It is June 2, 1953. Two historic headlines jostle for space on front pages. “Elizabeth II is crowned”, reads one, next to a splendid portrait of the British coronation ceremony. The other headline comes from 7,331 kilometres away, with an equally splendid silhouette of the world’s highest peak: “Everest is Conquered: Hillary and Tenzing reach the summit”. On May 29, New Zealander Sir Edmund Hillary and Nepal’s Tenzing Norgay Sherpa made their historic ascent of Mount Everest, reaching the peak at 29,032 feet. Their outstanding story travelled down the mountain on foot to a telegraph station in Kathmandu’s Namche Bazaar, from where it was sent to the British Embassy and was typed into history four days later. Mount Everest has never been the same after that.
Sir Edmund Hillary later said in an interview: “The climb at Everest really was a beginning rather than an end.”
The ascent demystified a peak notorious for its harsh climate, roused ambitions among amateur mountaineers and led to new technologies and routes. Commercially guided expeditions transformed Everest into a tourist “bucket-list” destination, selling convenience and adventure, studded with massage centres, 5G connection, and recreational activities. As of 2019, the mountain had been climbed more than 10,000 times.
As the tourism industry refashioned the tallest mountain on Earth into an experience for thrill-seekers, new challenges have emerged: inexperienced climbers vulnerable to accidents and fatalities, overcrowding, pollution, and increased activity on the mountain that risks destabilising the core. 2023 is likely to be the deadliest year on record for Everest climbers, experts say, as changing weather conditions is altering slopes and making the ascent more treacherous.
A base camp reimagined
Until 1953, there were two known routes to the top of the world: the North Ridge from Tibet, from where British mountaineer George Mallory attempted a climb but disappeared in 1924; and the Southeast Ridge from Nepal, the line Tenzing and Sir Edmund traversed. While these are still the preferred routes, 15 other pathways have been identified since. The journey to the Everest Base Camp, which once took months, was reduced to eight days when a small mountain airstrip was built through Lukla in 1964.

**Source material**
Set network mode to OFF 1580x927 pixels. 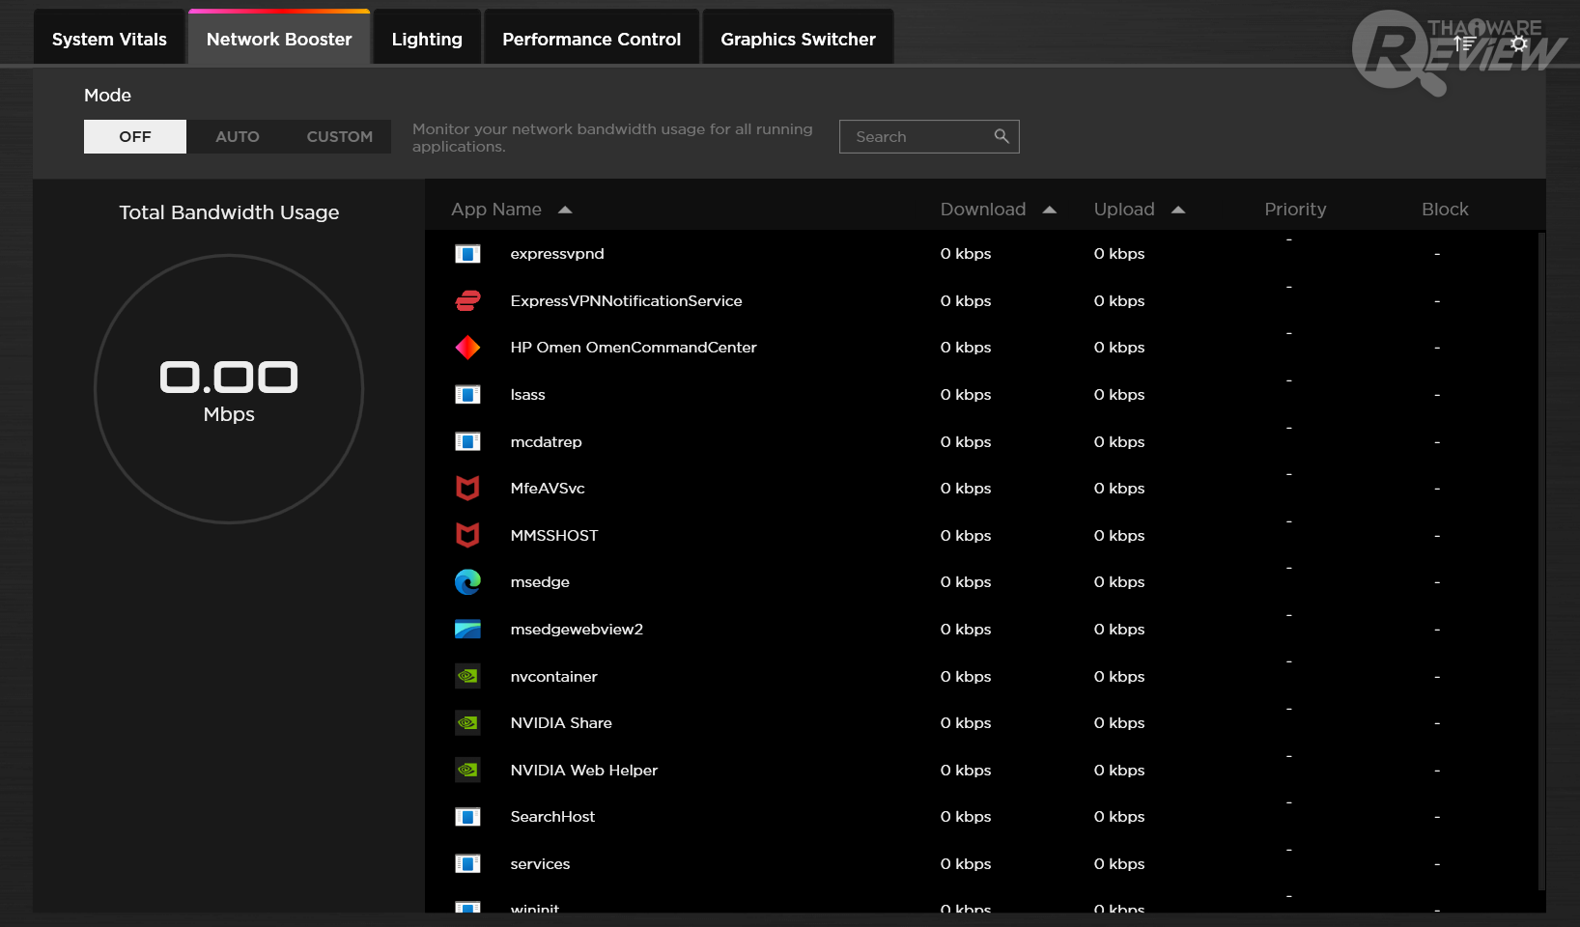pos(135,136)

**Directive 1**
Translate this sentence from the Everest page extract into Spanish: "As of 2019, the mountain had been climbed more than 10,000 times."
**Directive 2**
Write one paragraph that picks up the Everest article after its final sentence.

**Exercise result 1**
Hasta 2019, la montaña se había escalado más de 10.000 veces.

**Exercise result 2**
In his autobiography Tiger of the Snows (1955), Tenzing Sherpa describes setting up base camps at 17,900 ft: “We were issued special clothes and boots and goggles. We ate strange foods out of tin cans. We used pressure stoves and sleeping bags and all sorts of other equipment I had never seen before.” Today, trek companies have advertised it as one of the few treks with “world-class amenities”, dotted with tea houses, massage corners, pubs, bakeries, continental meals, internet and telephone connectivity. Helicopter evacuation is also available for $500-$800 per person.
While once upon a time news of successful ascents had to physically travel, the medium of transmission has now drastically changed: when British climber Kenton Cool reached the summit for the ninth time in 2011, he sent out a tweet. In 2020, China announced 5G connectivity was in operation at the Everest summit.
Hall of fame
Technological advancement has led to more advanced climbing gear and oxygen supplies that are lighter and more effective. While once metal plates were tied to climbers’ shoes with strings for walking on ice, sturdier stainless-steel footwear are used today. Climber Alan Arnette who scaled the peak in 2011 has noted in a blog the advancements made in supplemental oxygen, as companies began manufacturing small lightweight gas cylinders that do not freeze and offered a steady flow of oxygen.
The expedition style remains much the same: Sherpas and experienced guides from local ethnic communities set the route to the summit, stock the camp and carry oxygen supplies and food for clients who rely on the Sherpas’ navigation skills and knowledge of extreme altitudes. On the 1953 trek, Sir Edmund in an interview described a team that included 11 climbers, 20 Sherpa guides and 362 porters, along with 10,000 pounds of baggage. Reports show tour companies today selling high-end luxury packages that promise five Sherpas per climber, tasked with providing comfortable tents, hot water and carrying an unlimited supply of oxygen.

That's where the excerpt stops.